As shown in fig. 8 and 9, the harness retainer 14 is attached to the reduction gear case 15 by bolts 35, the harness retainer 14 has bolt holes through which the bolts 35 pass, and the reduction gear case 15 has female screw holes through which the bolts 35 are inserted. The wire harness pressing plate 14 comprises a pressing part 1401 and a mounting part 1402, the pressing part 1401 is in contact with a flange 3402 and the reduction box shell 15, the flange 3402 is clamped between the pressing part 1401 and the reduction box shell 15, a bolt hole for allowing a bolt 35 to penetrate through is arranged on the pressing part 1401, and a through hole for allowing the sealing sleeve body 3401 to penetrate through is arranged in the center of the pressing part 1401. The mounting portion 1402 is fixedly connected with the pressing portion 1401, the mounting portion 1402 extends towards the outer side of the reduction gearbox shell 15, the mounting portion 1402 is used for providing a mounting point for mounting the sensor wiring harness 17, and the sensor wiring harness 17 is mounted on the mounting portion 1402 through a buckle, so that the sensor wiring harness 17 is arranged according to a set path, and random bending deformation of the sensor wiring harness 17 is avoided.
The sealing structure is arranged at the mounting hole of the reduction gearbox shell 15, so that the sealing structure is simplified, the requirement of axial and radial sealing is met by one part, the sealing performance is reliable, and the sealing effect of a wire harness part can be effectively guaranteed; and the part cost is saved, and the assembly manufacturability is better.
As shown in fig. 1 to 6, the steering controller is fixedly arranged on the reduction gearbox housing 15, the power-assisted motor 1 is connected with a power output end 1903 of the steering controller through a connector, the steering controller is electrically connected with the power-assisted motor 1 and the torque angle sensor 33, and the sensor wire harness 17 is connected with the steering controller. The signal input end 1901 of the steering controller is connected with a signal unit of the unmanned single-wheel steering vehicle through a CAN bus, the power input end 1904 of the steering controller is connected with a storage battery of the unmanned single-wheel steering vehicle through a wiring harness, and the storage battery is a 9-16V direct-current power supply.
The electric power steering system for the unmanned single-wheel steering vehicle adopts a pure wire control mode to realize accurate power steering; the steering controller receives a steering control signal of the unmanned single-wheel steering vehicle, integrates the steering related boundary conditions of the unmanned single-wheel steering vehicle, calculates a driving angle and a driving torque required by actual steering of the unmanned single-wheel steering vehicle, drives the power-assisted motor 1 by proper current voltage, and enables the output shaft 31 to rotate, so that active steering of the unmanned single-wheel steering vehicle is realized, and meanwhile, accurate control of the steering angle of the unmanned single-wheel steering vehicle is realized through closed-loop PI adjustment of a steering angle signal fed back by the torque angle sensor 33 in real time.
In this embodiment, the unmanned single-wheel steerable vehicle is a small-sized logistics transfer vehicle, a micro-sized logistics transfer vehicle or a sweeper.
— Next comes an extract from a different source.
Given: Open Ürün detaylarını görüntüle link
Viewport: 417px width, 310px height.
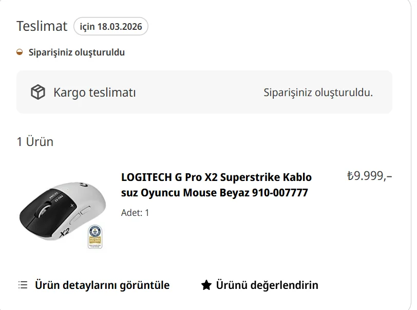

As shown in fig. 1 and 10, the mounting base 9 is fixedly connected to a vehicle body of the unmanned one-wheel steered vehicle, the output shaft 31 is in a vertical state, a key groove for mounting the parallel key 8 is formed in an end portion of the output shaft 31, the output shaft 31 is connected to a steering bracket 36 of the unmanned one-wheel steered vehicle through the parallel key 8, a steering wheel 37 is arranged on the steering bracket 36, the steering wheel 37 is rotatably connected to the steering bracket 36 through a rotating shaft, and an axis of the rotating shaft is a horizontal line. When the output shaft 31 rotates, the steering bracket 36 and the steering wheel 37 are driven to rotate synchronously, so that the steering of the unmanned one-wheel steering vehicle is realized.
The utility model discloses an unmanned single wheel turns to electric power assisted steering system for vehicle has compact structure, simple, whole small, with low costs, the steering system fault rate is low, and no angular distortion risk turns to accurate, advantage that intelligent degree is high.
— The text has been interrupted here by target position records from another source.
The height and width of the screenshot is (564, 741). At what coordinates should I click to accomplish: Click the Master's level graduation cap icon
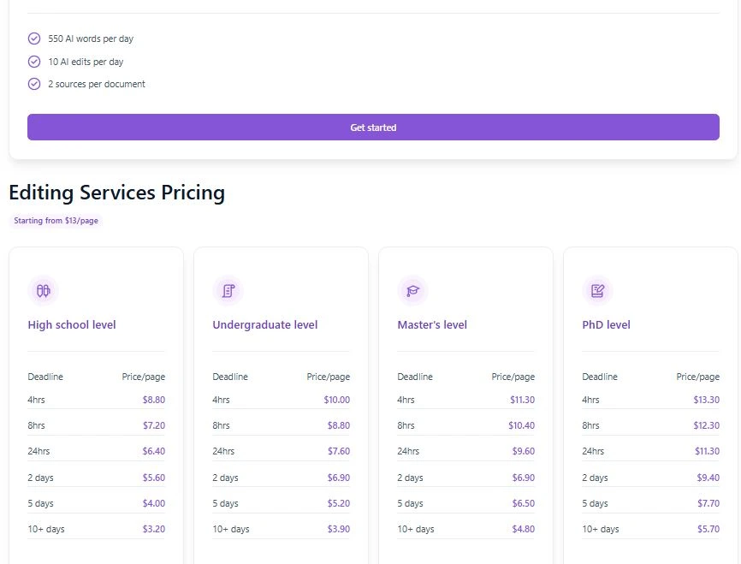pyautogui.click(x=412, y=291)
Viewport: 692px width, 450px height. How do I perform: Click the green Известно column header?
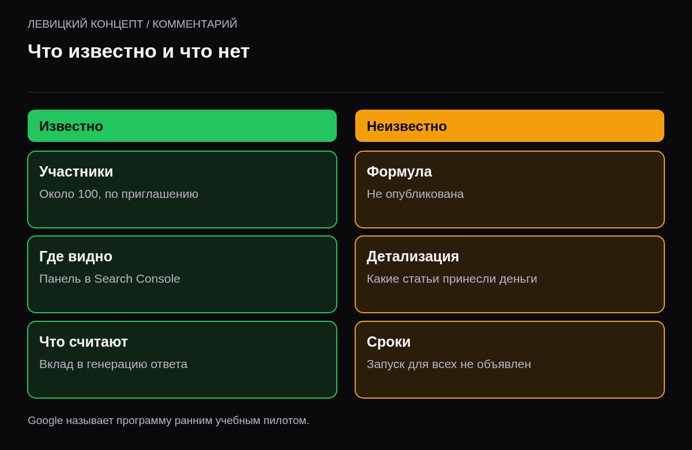[182, 126]
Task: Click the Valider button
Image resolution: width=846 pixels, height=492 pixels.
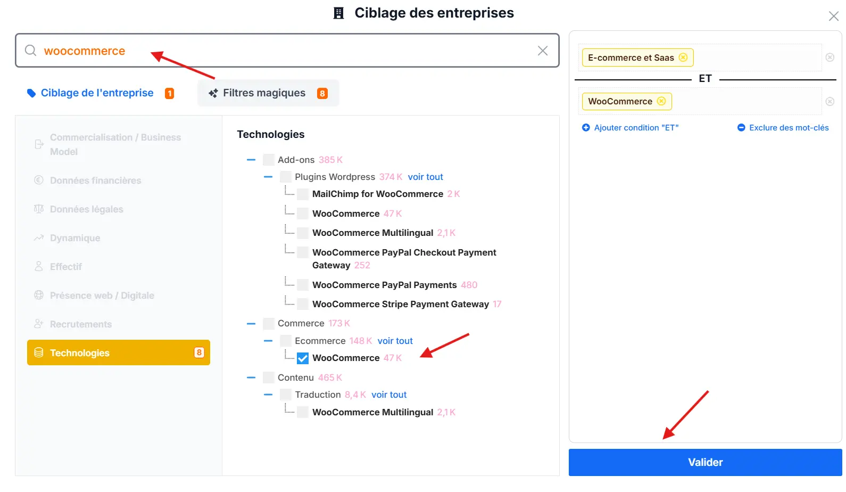Action: tap(704, 462)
The invention has been described above by way of example with reference to the accompanying drawings. Obviously, the specific implementation of the present invention is not limited by the above-described manner. Various insubstantial improvements are made by adopting the method conception and the technical proposal of the utility model; or without improvement, the above conception and technical solution of the present invention can be directly applied to other occasions, all within the protection scope of the present invention.

Claims (10)

1. Unmanned single wheel turns to electric power assisted steering system for vehicle, including helping hand motor, reduction gears and output shaft, its characterized in that: the speed reducing mechanism comprises a first worm, a second worm, a first worm wheel and a second worm wheel, wherein the first worm and the second worm are connected with the power-assisted motor, the first worm wheel is arranged on the second worm and meshed with the first worm, and the second worm wheel is arranged on the output shaft and meshed with the second worm.
2. The electric power steering system for the unmanned one-wheel-steered vehicle of claim 1, wherein: the speed reducing mechanism comprises a steering engine shell, the first worm is installed in the steering engine shell through a first bearing and a first shaft sleeve, a bearing pressing plate used for axially limiting the first bearing is arranged in the steering engine shell, and an inner ring of the first bearing is in interference fit with the first worm.
3. The electric power steering system for the unmanned one-wheel-steered vehicle of claim 2, wherein: the second worm is installed on the steering gear shell through a second bearing, the inner ring of the second bearing is in interference fit with the second worm, and the end face of the first worm wheel is attached to the inner ring of the second bearing.
4. The electric power steering system for the unmanned one-wheel-steered vehicle of claim 3, wherein: the reduction gears still include with gear box casing and the worm wheel upper cover that the steering gear casing is connected, the steering gear casing is located between gear box casing and the worm wheel upper cover, the one end of second worm is passed through the third bearing and is installed on the worm wheel upper cover, and the other end of second worm passes through the second bushing and installs on the gear box casing, first worm wheel is located between second bearing and the third bearing.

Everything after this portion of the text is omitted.